The British Museum has a Chinese Ink paintings exhibition on at the moment, and I spent quite a bit of time being mesmerised by the detail and enormity of the Liu Dan work. Especially the dictionary (which is 81 " x 120"), which I thought was incredible. Well worth a look if you like this kind of thing.
I then moved on to the Science Museum with no real plan in mind just the realisation that during my couple of months off I'd visited both the Natural History Museum and the V&A and so it seemed only fair to drop by the Science Museum too. On arrival I realised that the Codebreaker - Alan Turing's life and legacy exhibition had just opened. So I took a look around. It's not a big exhibition, and took probably 45 minutes to wander around and read the information but it is well put together.
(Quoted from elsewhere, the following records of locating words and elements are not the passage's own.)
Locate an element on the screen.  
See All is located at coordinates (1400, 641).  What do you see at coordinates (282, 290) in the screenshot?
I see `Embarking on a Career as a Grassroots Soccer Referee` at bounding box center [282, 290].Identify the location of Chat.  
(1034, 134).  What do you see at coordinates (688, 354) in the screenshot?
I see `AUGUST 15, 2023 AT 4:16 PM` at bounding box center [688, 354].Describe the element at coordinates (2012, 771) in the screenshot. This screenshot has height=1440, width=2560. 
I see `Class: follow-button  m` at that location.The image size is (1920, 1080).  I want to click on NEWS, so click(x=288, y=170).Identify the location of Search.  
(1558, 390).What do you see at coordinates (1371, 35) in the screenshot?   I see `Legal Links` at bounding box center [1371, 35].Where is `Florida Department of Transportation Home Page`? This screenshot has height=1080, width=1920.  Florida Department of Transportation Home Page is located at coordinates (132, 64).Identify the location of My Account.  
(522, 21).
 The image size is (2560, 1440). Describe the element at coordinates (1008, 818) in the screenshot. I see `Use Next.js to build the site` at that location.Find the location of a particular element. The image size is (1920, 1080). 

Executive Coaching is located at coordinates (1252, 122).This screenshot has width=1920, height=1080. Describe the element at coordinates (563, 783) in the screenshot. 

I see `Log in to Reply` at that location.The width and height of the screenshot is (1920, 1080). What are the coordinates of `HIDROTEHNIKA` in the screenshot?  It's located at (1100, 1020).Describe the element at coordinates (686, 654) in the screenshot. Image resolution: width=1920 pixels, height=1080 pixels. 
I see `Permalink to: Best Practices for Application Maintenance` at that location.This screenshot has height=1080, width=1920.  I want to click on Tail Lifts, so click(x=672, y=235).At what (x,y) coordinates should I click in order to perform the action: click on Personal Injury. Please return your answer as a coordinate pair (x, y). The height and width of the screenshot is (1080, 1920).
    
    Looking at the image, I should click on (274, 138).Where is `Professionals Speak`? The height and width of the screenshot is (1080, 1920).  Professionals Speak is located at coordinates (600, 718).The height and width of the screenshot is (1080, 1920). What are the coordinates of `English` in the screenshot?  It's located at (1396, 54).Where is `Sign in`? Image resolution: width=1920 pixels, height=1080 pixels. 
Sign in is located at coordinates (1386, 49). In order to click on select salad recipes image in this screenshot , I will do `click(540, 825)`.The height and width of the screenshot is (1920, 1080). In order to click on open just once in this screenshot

I was rather taken with the Cybernetic tortoise and hutch, and the showing of this video clip (I love the ending) to go with it. If you're in London with an hour to kill between now and the end of July, I'd stop by and take a look.
Whilst in the Science Museum I took a wander around as it has been many, many years since my last visit, and found Listening Post which I enjoyed spending some time watching and listening to, although I think I would have preferred it without the computer-synthesised voice element as it distracted me from reading the conversations. Having discussed it with a friend later, I think the level of enjoyment is related to the content being generated and displayed as if there aren't any interesting conversations happening within the sampled chat rooms then the content isn't going to be interesting. The conversation that caught my attention most was an oh so British conversation about class, and a discussion going on about whether Upper Middle Class and Lower Middle Class were valid classes or not.
So all in all, another enjoyable day with some interesting exhibitions to visit. But the highlights of this day for me were spending some of my last non-working time with friends - catching up in real life with real people, not just relying on emails, text messages or tweets but actual face to face conversations. This is something I've come to appreciate more and more recently.